Burn Center Officially Opens Offering Cutting-Edge Care

Minimally invasive skin graft
Dr. Steven Kahn checks on Tommy Porcha's mobility almost two weeks after he was burned.

The only burn center in the state, Steven Kahn, M.D., chief of Burn Surgery, established the South Carolina Burn Center at MUSC Health to provide comprehensive care for patients of all ages in both the inpatient and outpatient settings.

Prior to opening the new comprehensive center, most adults in South Carolina would travel to Georgia for burn care, while pediatric patients have been able to receive care at MUSC. Burn patients have access to more than 50 specialists and programs whether treated at the new adult burn unit, or the already established pediatric burn unit at the MUSC Shawn Jenkins Children’s Hospital, which is led by Dr. Aaron Lesher, M.D., MSCR.

Since it opened in May, the burn center has met the projections established for the 3 - 5 year mark and is changing what’s possible in burn care through innovation and discovery.

The adult burn care team recently performed the first reported successful minimally invasive skin graft in the U.S. When Tommy Porcha, 54, suffered deep second-degree burns over 17% of his body, he was able to be treated at MUSC Health’s burn center, one of a handful of burn centers in the U.S. that is participating in a study of using an enzyme gel rather than traditional surgery to treat burn wounds. In addition, MUSC Health regularly uses a regenerative technology that utilizes a skin cell spray rather than entire sheets of skin.

The combination of these two technologies allowed Kahn to avoid a conventional skin graft and, instead, perform a more precise repair that should result in less scarring over the burned areas and more long-term mobility.

For burn care, the first step for the surgeon is removing all of the damaged tissue. This is typically done visually, using a knife. But NexoBrid, derived from pineapple stems, eats away at dead tissue without touching living tissue – even minute traces of living tissue invisible to the surgeon, Kahn said. The product is awaiting approval from the U.S. Food and Drug Administration after completing phase 3 clinical trials.

This precision cleaning of the wound means patients have more dermis preserved and are less likely to need a skin graft, he said. Porcha was able to avoid a conventional skin graft. With the wound cleaned with the enzymatic solution, Kahn believed Porcha was a good candidate for another relatively new technology – Spray-On Skin Cells.  

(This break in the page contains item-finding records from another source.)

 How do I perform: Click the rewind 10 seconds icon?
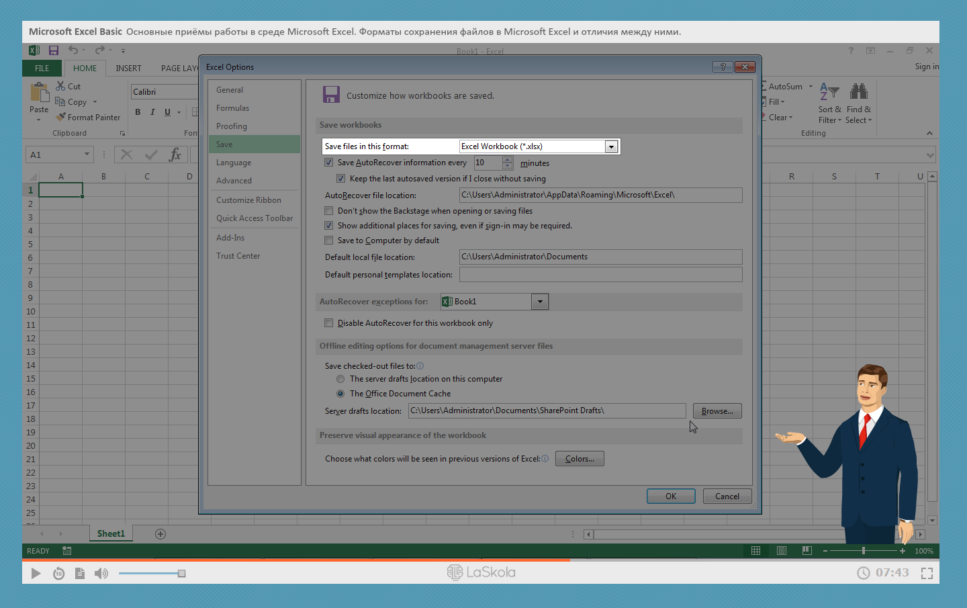[x=59, y=573]
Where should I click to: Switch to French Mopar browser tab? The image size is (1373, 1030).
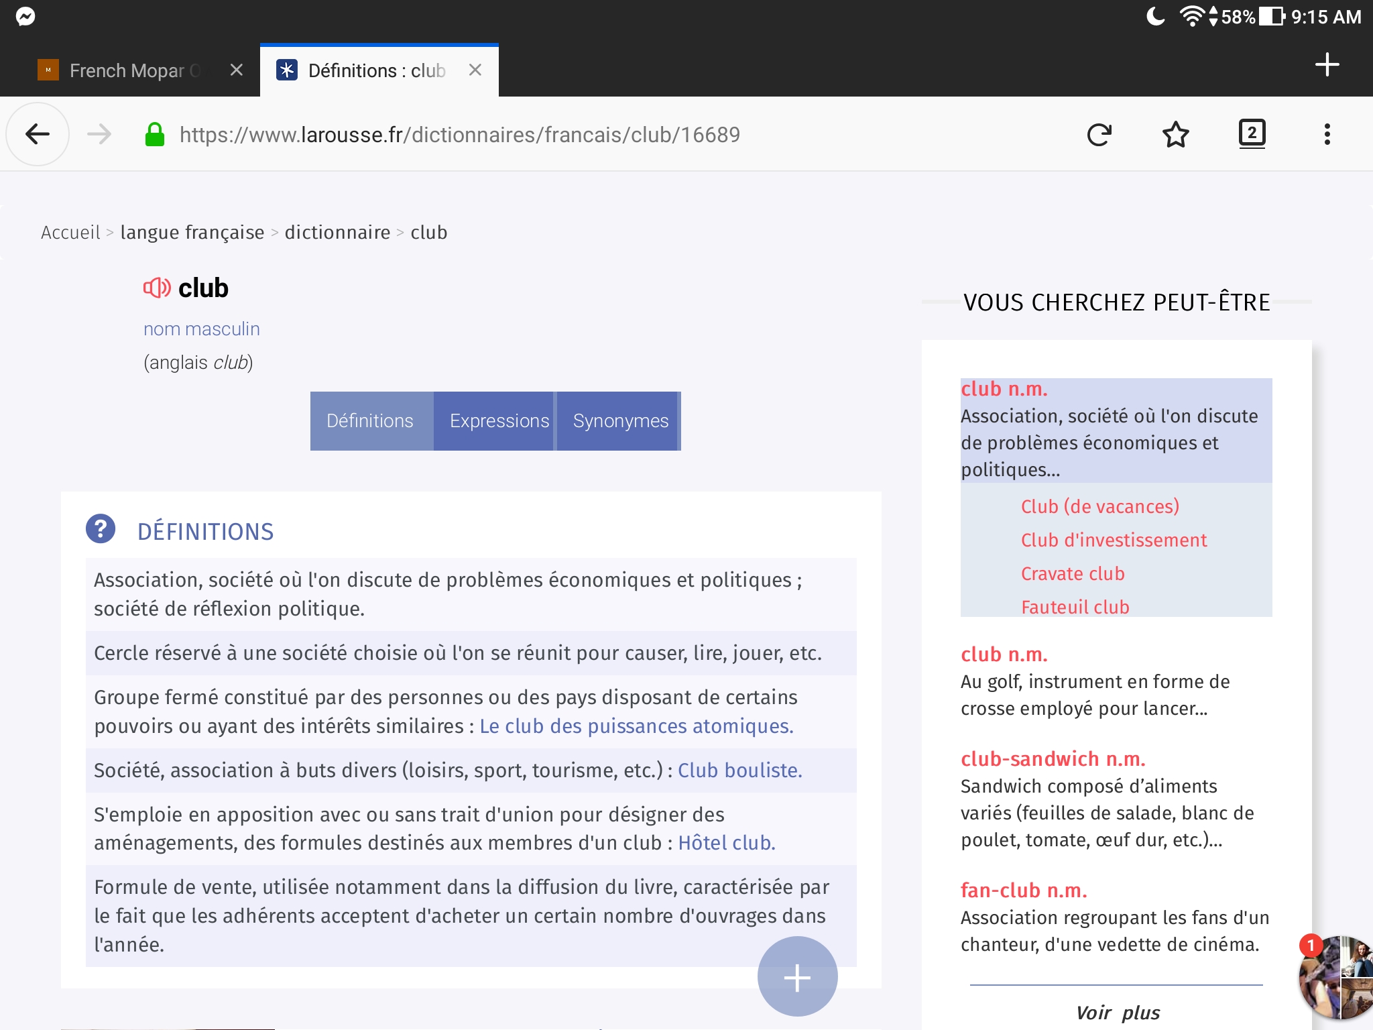pos(127,70)
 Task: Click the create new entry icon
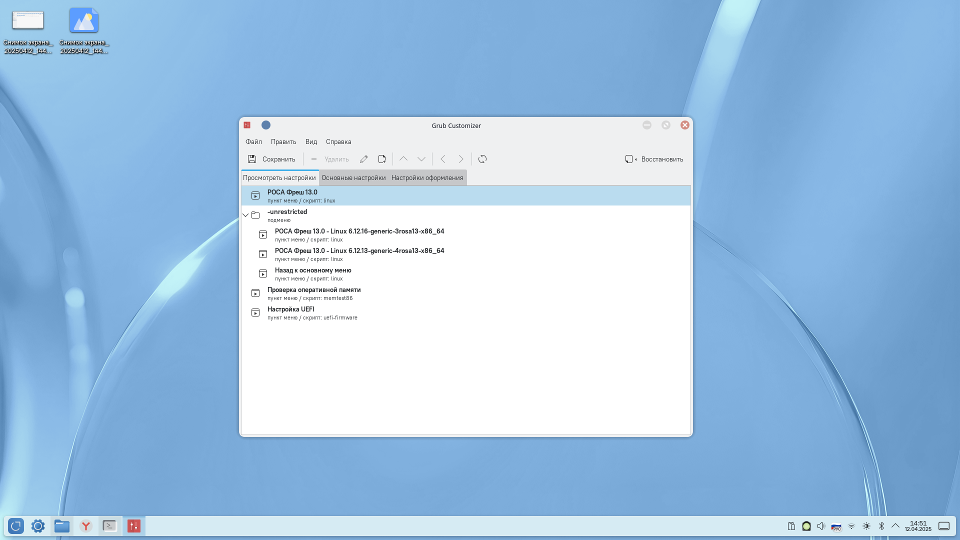pyautogui.click(x=382, y=159)
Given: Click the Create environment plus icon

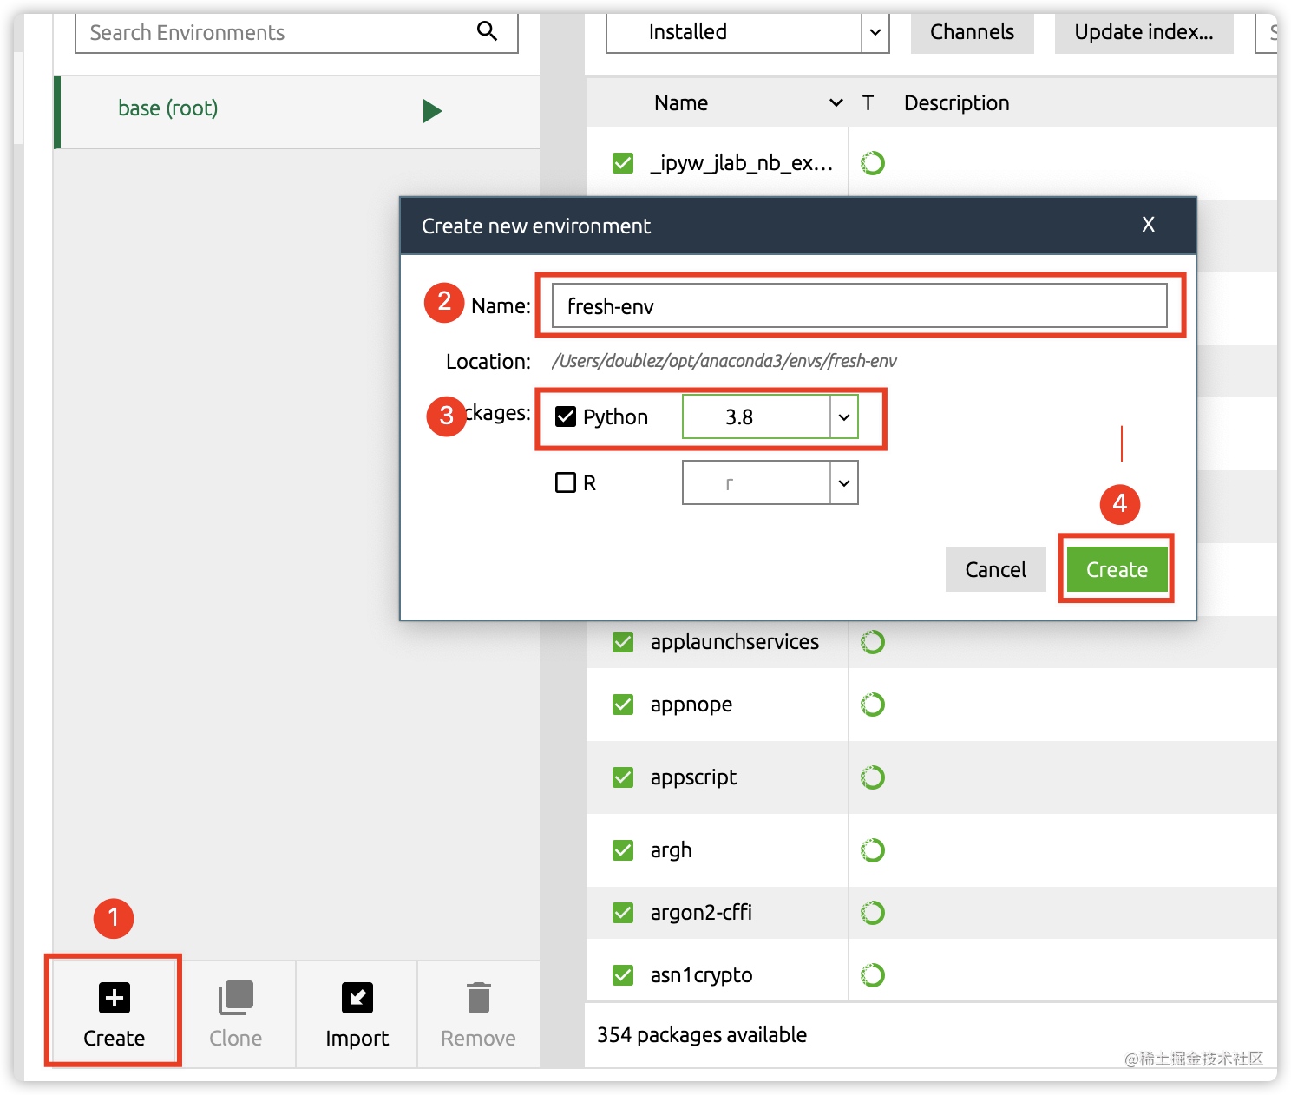Looking at the screenshot, I should point(114,998).
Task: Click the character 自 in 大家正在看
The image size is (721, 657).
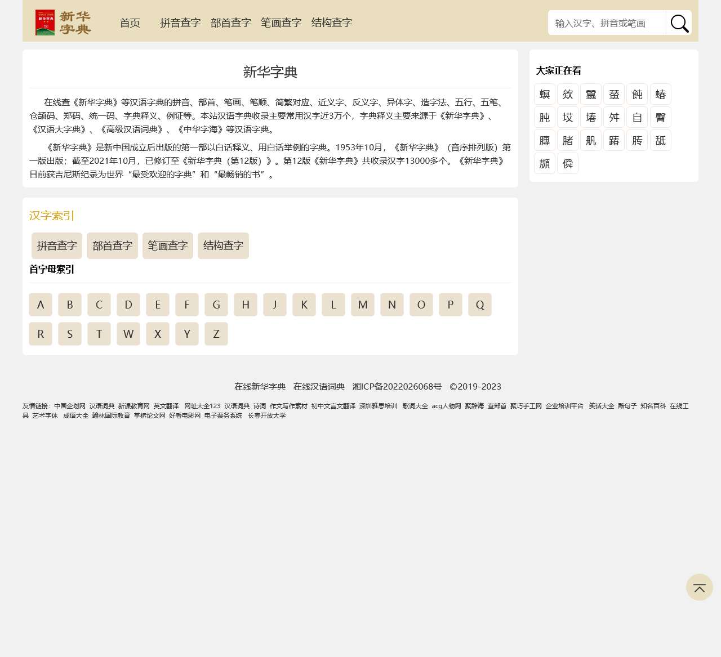Action: coord(637,117)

Even if there aren’t enough remaining dermis and healthy skin cells that can heal on their own after wound cleaning, the skin cell spray can be used to replace missing cells and allow healing where it wouldn’t have otherwise occurred without a graft.

Instead of taking all of the skin from Porcha’s thighs, Kahn removed three sections from an unharmed section of his back of about a half-dollar size each. The skin from those donor sites was then placed in the ReCell device to incubate for about 20 minutes. In that time, the skin was broken down and turned into a skin cell spray capable of covering 80 times the area of the donor sites.

“That’s very dramatic compared to regular grafting,” Kahn said. With a conventional skin graft, he explained, “We usually only expand one to three times the original size, and the more you expand them, the worse the scar and the worse the functional outcome is.”

The regenerated skin cells are then sprayed over the wound, where they begin to grow. Kahn said the spray can be used without a graft only on certain burns, like Porcha’s deep second-degree burns. The enzyme is available only through a clinical trial, and this is the first reported combination of the two technologies in the United States.

The new technique and the accompanying data will be presented at the American Burn Association Annual Meeting in 2021. The burn center also performs research regarding telemedicine, firefighter safety, regenerative medicine, reconstructive surgery, treating burn shock and smoke inhalation, non-opiate pain management, and minimally invasive burn care.